As DOJ continues to respond to the BuzzFeed/CNN Mueller FOIAs by releasing big swaths of 302s (FBI interview reports) almost entirely redacted under b5 (deliberative) exemptions, there are a number of issues on which it is withholding information that are utterly critical to current debates.
For example, Trump renewed his claim the other day that Robert Mueller had interviewed for the FBI job before being named Special Counsel, which he claims presented a conflict. According to the Mueller Report, Steve Bannon, Don McGahn, and Reince Priebus all rebutted that claim, either on the facts or whether it presented a conflict. But Bill Barr’s DOJ has withheld all of McGahn’s 302s, as well as the Bannon one (from October 26, 2018) cited in the Mueller Report on this topic. And DOJ redacted all the substantial discussion of what Reince Priebus told the President about this purported conflict in his.
Plus there’s substantially redacted material in the Rod Rosenstein 302 that pertains to this topic (and possibly also in Jody Hunt’s 302). Which is to say that DOJ is letting the President make repeated assertions about this topic, while withholding the counter-evidence under claims of privilege.
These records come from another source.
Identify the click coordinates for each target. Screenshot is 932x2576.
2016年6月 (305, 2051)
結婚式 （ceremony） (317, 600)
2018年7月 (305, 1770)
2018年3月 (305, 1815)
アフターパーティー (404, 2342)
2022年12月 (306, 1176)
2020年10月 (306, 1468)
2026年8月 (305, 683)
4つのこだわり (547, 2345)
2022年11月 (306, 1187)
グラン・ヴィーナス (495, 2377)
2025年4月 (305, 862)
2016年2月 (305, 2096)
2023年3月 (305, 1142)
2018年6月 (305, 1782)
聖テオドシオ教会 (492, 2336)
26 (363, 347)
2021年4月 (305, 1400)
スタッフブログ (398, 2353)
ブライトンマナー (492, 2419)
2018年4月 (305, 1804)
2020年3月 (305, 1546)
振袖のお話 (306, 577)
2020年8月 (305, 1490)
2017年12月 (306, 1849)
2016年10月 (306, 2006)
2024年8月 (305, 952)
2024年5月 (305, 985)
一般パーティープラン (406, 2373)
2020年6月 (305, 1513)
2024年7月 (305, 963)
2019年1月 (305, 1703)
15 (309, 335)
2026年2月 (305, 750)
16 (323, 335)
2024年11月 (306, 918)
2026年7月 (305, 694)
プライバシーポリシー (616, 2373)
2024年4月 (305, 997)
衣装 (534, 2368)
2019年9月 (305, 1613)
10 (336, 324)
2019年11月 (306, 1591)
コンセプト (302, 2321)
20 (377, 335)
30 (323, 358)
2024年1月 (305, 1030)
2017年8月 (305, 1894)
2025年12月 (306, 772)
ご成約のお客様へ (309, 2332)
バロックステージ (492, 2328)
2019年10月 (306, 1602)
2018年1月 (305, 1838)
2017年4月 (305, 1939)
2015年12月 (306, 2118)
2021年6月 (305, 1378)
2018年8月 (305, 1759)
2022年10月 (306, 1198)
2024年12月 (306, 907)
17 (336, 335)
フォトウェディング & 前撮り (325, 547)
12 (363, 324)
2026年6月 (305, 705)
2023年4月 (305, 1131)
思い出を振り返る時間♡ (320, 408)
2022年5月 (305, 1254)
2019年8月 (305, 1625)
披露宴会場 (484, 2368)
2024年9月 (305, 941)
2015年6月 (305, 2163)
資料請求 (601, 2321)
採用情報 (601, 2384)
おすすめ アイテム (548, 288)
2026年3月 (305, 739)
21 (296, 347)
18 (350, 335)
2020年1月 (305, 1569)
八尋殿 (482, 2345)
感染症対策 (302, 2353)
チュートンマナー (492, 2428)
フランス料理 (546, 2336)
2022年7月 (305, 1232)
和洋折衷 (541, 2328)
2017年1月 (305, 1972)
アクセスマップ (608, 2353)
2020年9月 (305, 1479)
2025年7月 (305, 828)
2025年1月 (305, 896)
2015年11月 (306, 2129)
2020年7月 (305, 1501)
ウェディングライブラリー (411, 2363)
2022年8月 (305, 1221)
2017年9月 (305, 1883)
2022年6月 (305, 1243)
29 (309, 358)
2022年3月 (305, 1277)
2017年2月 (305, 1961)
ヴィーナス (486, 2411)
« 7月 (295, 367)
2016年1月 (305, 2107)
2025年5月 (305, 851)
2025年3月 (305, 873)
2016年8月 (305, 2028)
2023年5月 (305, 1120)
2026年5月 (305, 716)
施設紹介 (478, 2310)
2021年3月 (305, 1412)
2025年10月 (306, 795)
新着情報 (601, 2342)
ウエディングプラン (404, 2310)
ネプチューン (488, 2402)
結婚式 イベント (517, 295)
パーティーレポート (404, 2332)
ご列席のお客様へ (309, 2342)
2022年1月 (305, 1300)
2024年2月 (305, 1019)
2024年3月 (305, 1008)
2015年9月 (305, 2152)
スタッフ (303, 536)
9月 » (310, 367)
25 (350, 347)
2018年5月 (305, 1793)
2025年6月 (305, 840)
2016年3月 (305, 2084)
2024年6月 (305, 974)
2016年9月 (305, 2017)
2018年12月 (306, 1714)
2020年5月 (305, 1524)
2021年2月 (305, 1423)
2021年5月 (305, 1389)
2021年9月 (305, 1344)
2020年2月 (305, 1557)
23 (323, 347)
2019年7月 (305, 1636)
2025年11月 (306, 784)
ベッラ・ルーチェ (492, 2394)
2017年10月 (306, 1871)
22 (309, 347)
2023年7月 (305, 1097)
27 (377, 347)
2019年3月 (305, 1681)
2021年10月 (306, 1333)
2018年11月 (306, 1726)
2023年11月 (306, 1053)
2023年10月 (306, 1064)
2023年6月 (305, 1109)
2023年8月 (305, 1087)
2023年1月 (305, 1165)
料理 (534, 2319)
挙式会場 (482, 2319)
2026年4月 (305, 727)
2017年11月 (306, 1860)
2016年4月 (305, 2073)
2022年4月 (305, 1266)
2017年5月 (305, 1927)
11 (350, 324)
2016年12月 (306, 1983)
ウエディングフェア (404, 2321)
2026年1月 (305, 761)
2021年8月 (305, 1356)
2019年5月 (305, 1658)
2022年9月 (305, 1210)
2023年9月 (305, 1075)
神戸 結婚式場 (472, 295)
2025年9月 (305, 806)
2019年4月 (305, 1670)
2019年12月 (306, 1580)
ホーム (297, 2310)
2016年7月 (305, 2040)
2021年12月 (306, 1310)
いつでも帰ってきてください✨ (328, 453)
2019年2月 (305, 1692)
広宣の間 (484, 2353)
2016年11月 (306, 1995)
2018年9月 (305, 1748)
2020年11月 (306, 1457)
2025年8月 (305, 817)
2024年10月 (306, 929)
A more glaring example, however, involves Mike Flynn. In response to the FOIA, DOJ has only released the same January 24, 2017 302 that got released as part of Flynn’s sentencing. Even as Barr has planted outside reviewers in the DC US Attorney’s office to second-guess Flynn’s prosecution, DOJ is withholding 302s that — the government has suggested — show that Flynn wasn’t even all that forthcoming after he was purportedly cooperating with Mueller.
Based on filings and assertions made by the defendant’s new counsel, the government anticipates that the defendant’s cooperation and candor with the government will be contested issues for the Court to consider at sentencing. Accordingly, the government will provide the defendant with the reports of his post-January 24, 2017 interviews. The government notes that the defendant had counsel present at all such interviews.
Even Flynn himself released a sworn declaration revealing that his Covington lawyers told him his first interview with Mueller, on November 16, 2017, “did not go well.”
More urgent, given today’s news that Julian Assange’s lawyers will claim that when Dana Rohrabacher met with Assange in August 2017 about trading a pardon for disinformation about Russia’s involvement in the 2016 operation, DOJ is withholding details about conversations Flynn participated in during the campaign about WikiLeaks, including a possible effort to reach out to them after the John Podesta release.
The defendant also provided useful information concerning discussions within the campaign about WikiLeaks’ release of emails. WikiLeaks is an important subject of the SCO’s investigation because a Russian intelligence service used WikiLeaks to release emails the intelligence service stole during the 2016 presidential campaign. On July 22, 2016, WikiLeaks released emails stolen from the Democratic National Committee. Beginning on October 7, 2016, WikiLeaks released emails stolen from John Podesta, the chairman of Hillary Clinton’s 2016 presidential campaign. The defendant relayed to the government statements made in 2016 by senior campaign officials about WikiLeaks to which only a select few people were privy. For example, the defendant recalled conversations with senior campaign officials after the release of the Podesta emails, during which the prospect of reaching out to WikiLeaks was discussed.
Assange has created a firestorm with the mere allegation — one already reported in great depth in real time — that Trump was involved in the 2017 Rohrabacher effort.
Except Mike Flynn’s 302s report something potentially more inflammatory: that the campaign started pursuing this effort in October 2016.